The HAL HTFE-25 ("Hindustan Turbo Fan Engine") is a 25 kN turbofan engine under development by Hindustan Aeronautics Limited (HAL). The engine can be used in trainer jets, business jets and UAVs in single-engine configuration for weight categories up to 5 tonnes and in twin engine configuration for weight categories up to 9 tonnes. Based on the technical feasibility, the market potential for engine is of 200–250 units.

== Development ==
The project commenced in 2013–14 with a projected timeline of completion within six years.

Two engines have been produced and completed 339 runs as of 2019 out of which 96 runs were conducted in 2018–19. Engine has successfully completed cold starting test at 14 °C with spark igniters and has also achieved 100 per cent max speed with and without IGV modulation.

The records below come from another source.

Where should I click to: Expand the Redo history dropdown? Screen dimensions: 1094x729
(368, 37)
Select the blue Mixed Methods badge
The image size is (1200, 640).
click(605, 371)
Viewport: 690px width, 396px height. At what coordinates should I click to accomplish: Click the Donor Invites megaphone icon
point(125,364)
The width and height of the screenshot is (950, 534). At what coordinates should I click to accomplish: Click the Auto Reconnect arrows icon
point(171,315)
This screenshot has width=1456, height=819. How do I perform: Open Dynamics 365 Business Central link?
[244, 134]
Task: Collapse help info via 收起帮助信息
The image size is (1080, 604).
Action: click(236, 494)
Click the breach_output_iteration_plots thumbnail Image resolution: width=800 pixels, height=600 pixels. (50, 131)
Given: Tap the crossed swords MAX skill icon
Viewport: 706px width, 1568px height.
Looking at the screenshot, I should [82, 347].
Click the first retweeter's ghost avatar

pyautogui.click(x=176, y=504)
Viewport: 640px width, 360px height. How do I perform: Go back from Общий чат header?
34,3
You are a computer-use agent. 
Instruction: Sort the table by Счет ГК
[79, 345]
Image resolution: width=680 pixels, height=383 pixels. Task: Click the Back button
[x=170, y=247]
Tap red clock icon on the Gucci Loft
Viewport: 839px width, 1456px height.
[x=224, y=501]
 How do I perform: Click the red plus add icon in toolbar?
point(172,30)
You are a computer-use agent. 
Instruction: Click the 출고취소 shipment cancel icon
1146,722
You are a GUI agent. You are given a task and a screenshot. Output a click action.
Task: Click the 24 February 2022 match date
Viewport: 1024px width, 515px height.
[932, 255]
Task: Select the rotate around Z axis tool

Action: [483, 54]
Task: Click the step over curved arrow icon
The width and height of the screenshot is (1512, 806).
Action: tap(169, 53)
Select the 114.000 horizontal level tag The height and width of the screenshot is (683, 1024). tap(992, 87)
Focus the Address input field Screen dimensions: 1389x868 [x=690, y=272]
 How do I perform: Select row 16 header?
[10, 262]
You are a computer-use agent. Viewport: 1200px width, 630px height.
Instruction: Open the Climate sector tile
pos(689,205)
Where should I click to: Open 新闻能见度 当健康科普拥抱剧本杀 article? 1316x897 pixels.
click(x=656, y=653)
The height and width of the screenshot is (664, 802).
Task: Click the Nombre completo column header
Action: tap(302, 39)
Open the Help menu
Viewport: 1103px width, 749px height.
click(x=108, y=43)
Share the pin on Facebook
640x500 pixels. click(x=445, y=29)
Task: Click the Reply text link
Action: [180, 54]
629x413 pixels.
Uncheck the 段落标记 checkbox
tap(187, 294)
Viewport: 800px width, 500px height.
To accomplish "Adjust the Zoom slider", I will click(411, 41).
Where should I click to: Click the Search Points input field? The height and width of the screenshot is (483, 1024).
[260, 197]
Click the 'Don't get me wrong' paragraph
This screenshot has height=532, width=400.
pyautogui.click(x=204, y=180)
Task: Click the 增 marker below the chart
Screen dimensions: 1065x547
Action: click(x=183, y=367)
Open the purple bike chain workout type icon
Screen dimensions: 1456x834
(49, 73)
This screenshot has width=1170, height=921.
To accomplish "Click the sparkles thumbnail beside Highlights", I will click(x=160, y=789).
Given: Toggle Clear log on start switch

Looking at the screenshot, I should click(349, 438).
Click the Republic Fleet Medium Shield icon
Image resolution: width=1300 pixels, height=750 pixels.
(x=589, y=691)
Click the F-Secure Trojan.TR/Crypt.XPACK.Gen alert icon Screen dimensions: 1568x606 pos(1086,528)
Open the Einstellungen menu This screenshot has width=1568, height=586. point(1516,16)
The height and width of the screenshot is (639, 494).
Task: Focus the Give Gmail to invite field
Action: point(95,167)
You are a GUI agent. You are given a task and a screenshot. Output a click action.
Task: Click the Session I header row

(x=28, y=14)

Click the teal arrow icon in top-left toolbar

The company has also initiated the development for integrating afterburner technology on engine. In March 2019, first test with "basic afterburner" configuration was conducted on the engine. Cold weather trials and hot weather high altitude trials were completed at Leh. Full engine (technology demonstrator) has been built and first run completed successfully. Completion of acceleration trials up to 55% of the speed achieved.

As of July 2026, the second core engine has completed acceleration trials with 99.5% of the speed. While further trials are underway, HAL plans to certify the engine within the next 4–5 years.